• Solicitud a:
Transcriba literalmente el fragmento sobre el mantel de la sobremesa, comenzando en "Hay una caja" y terminando en "la verás aquí.".

• Fragmento seleccionado:
----

No hay relojes en la sobremesa. El mantel de hoy es blanco, tiene muchas manchas que dibujan formas distintas. Nunca sé como quitar del todo las manchas de mis manteles y, en cierta manera, aunque no me gusta que las veas quiero que estén porque son como firmas de todas las sobremesas que han pasado aquí; como esos libros que hay en los hoteles rurales en los que todo el mundo escribe lo bien que lo pasó. Yo quiero que este mantel —tuyo y mío— diga que hemos pasado buenos ratos con los codos sobre él, y algunos malos. Que hemos vivido. ¿Lo ves? Todos los móviles están apiñados boca abajo, incluido el tuyo.
Hay una caja de tejas sin abrir que no sé quien ha traído. También hay una servilleta de tela hecha un burruño para que no se vea toda la nostalgia que me he limpiado en ella, esa nostalgia antes estaba en mi cabeza, después en mi boca y ahora la verás aquí.

----

• Solicitud b:
Reúna cada línea de las entradas en la que aparezca la palabra "with".

Ejemplos de localización en pantalla:

----

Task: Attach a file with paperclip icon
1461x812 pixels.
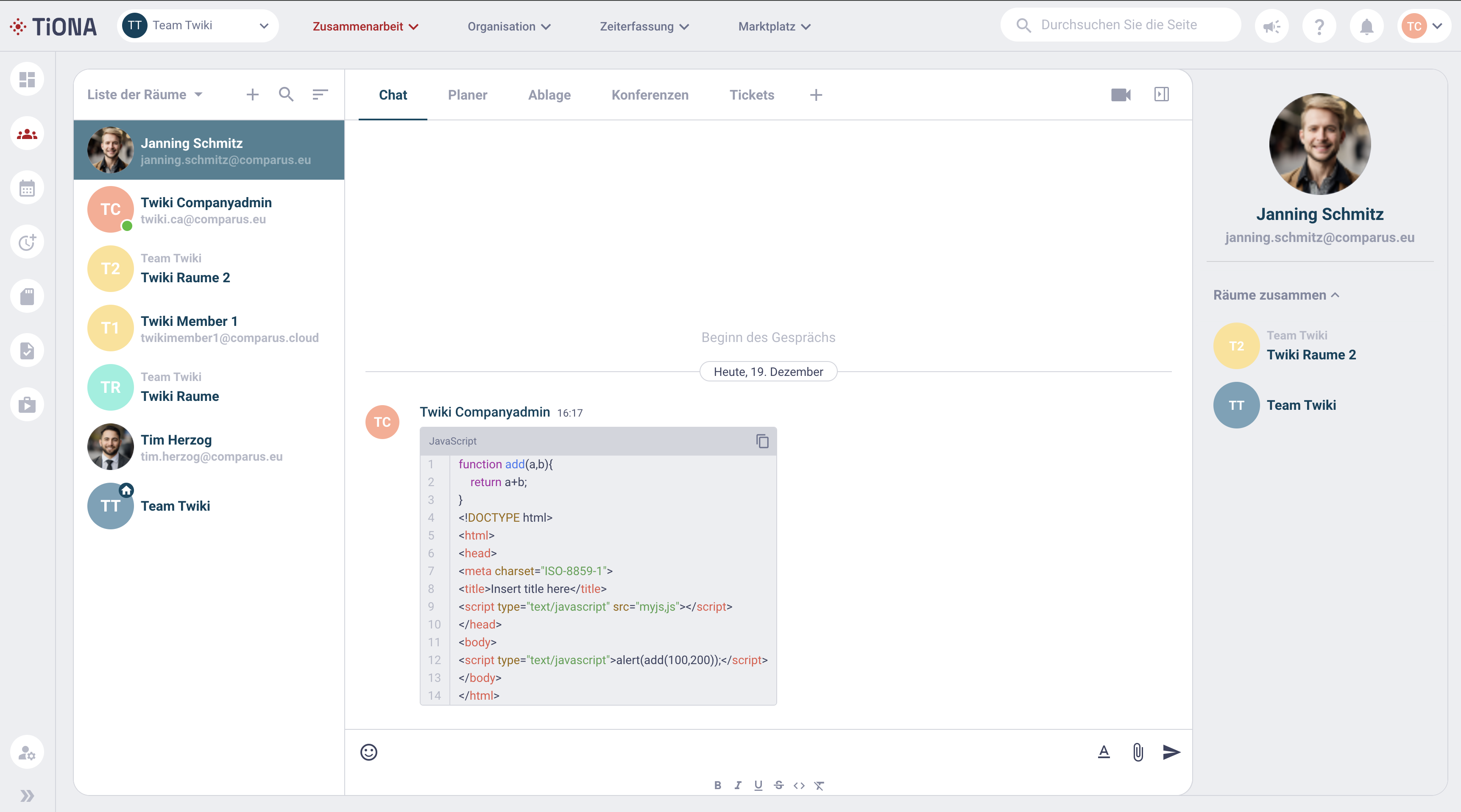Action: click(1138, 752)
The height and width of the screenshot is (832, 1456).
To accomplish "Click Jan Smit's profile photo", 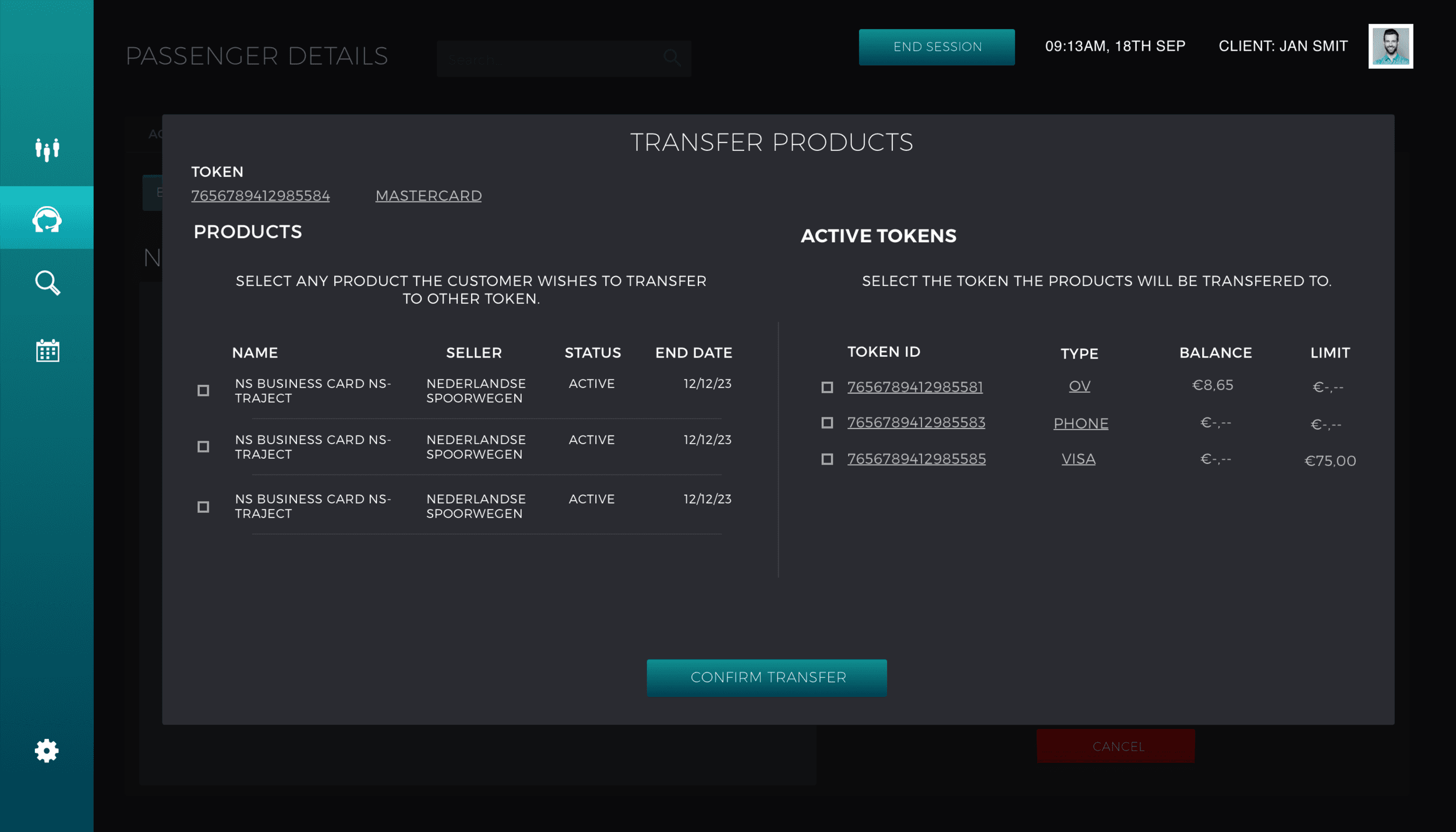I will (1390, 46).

----

• Solución propuesta a:
Hay una caja de tejas sin abrir que no sé quien ha traído. También hay una servilleta de tela hecha un burruño para que no se vea toda la nostalgia que me he limpiado en ella, esa nostalgia antes estaba en mi cabeza, después en mi boca y ahora la verás aquí.

• Solución propuesta b:
Task: Attach a file with paperclip icon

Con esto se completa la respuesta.